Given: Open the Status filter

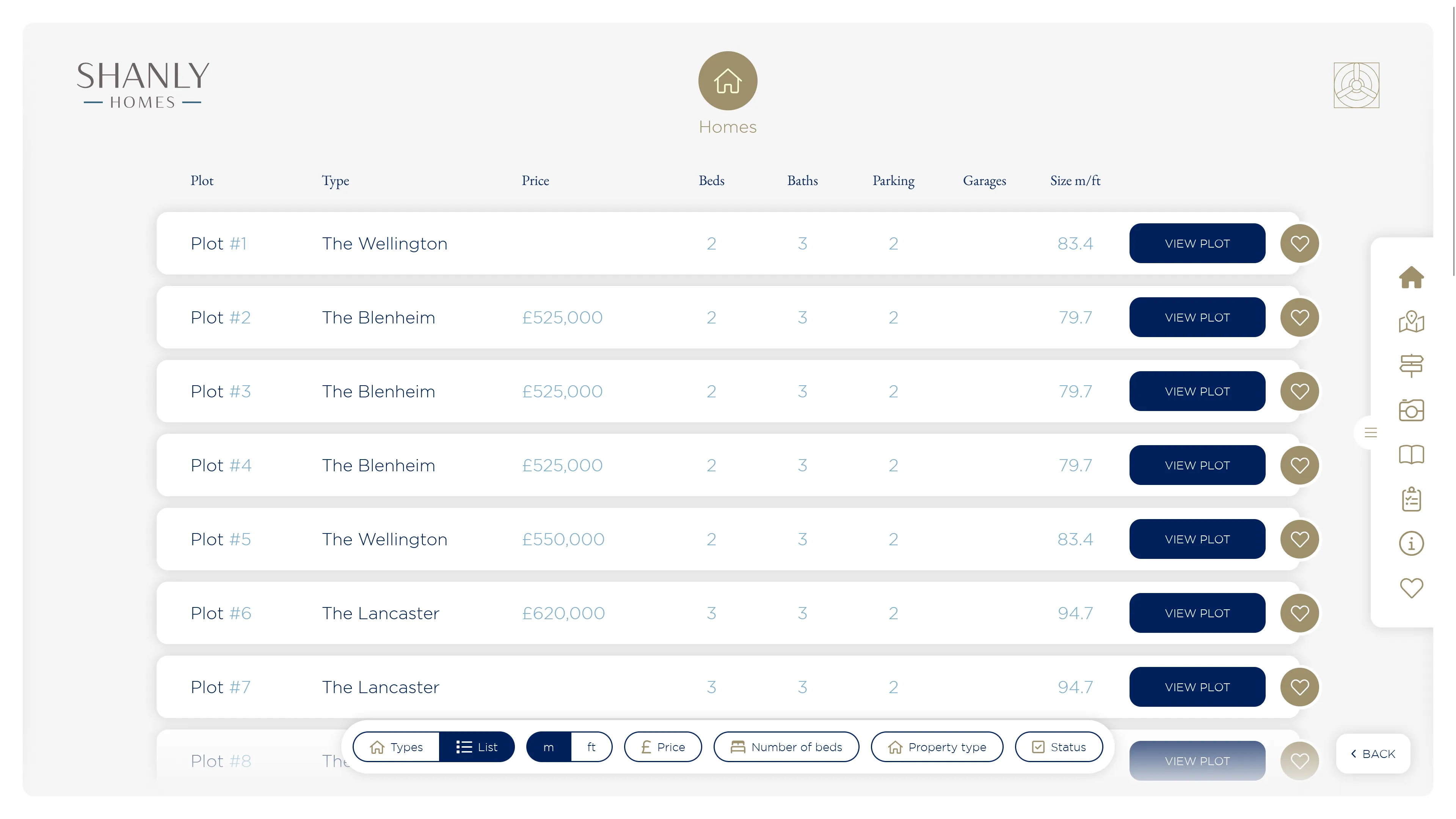Looking at the screenshot, I should [x=1059, y=747].
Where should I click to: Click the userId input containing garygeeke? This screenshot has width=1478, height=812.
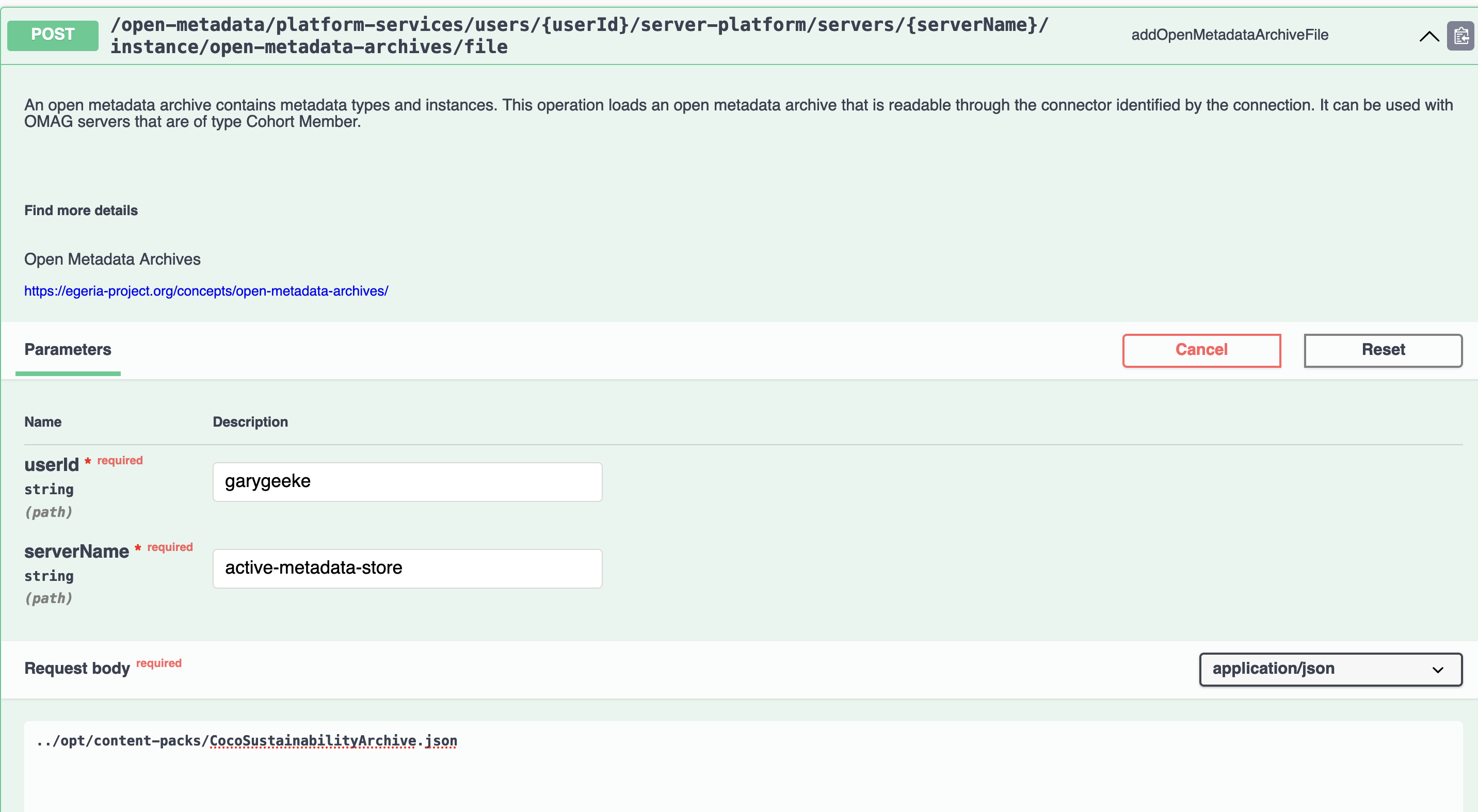407,482
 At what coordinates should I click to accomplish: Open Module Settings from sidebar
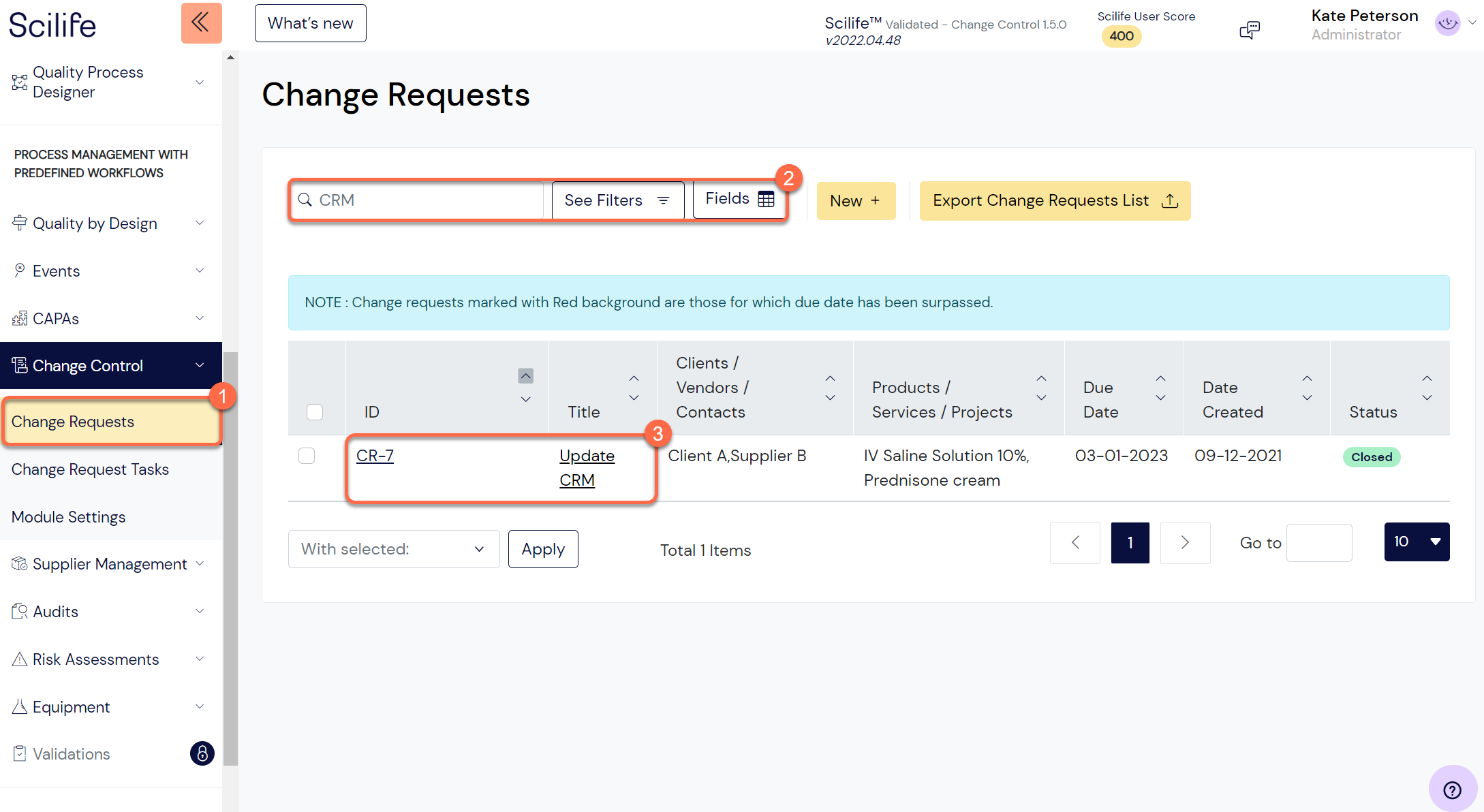tap(68, 516)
*****
What you are asked to do
Repeat the listing exactly; do not print any picture.

Your solution
Given: Open the Status filter

Looking at the screenshot, I should [x=1059, y=747].
Where should I click to: Click the userId input containing garygeeke? This screenshot has width=1478, height=812.
407,482
 At what coordinates should I click to accomplish: Open Module Settings from sidebar
tap(68, 516)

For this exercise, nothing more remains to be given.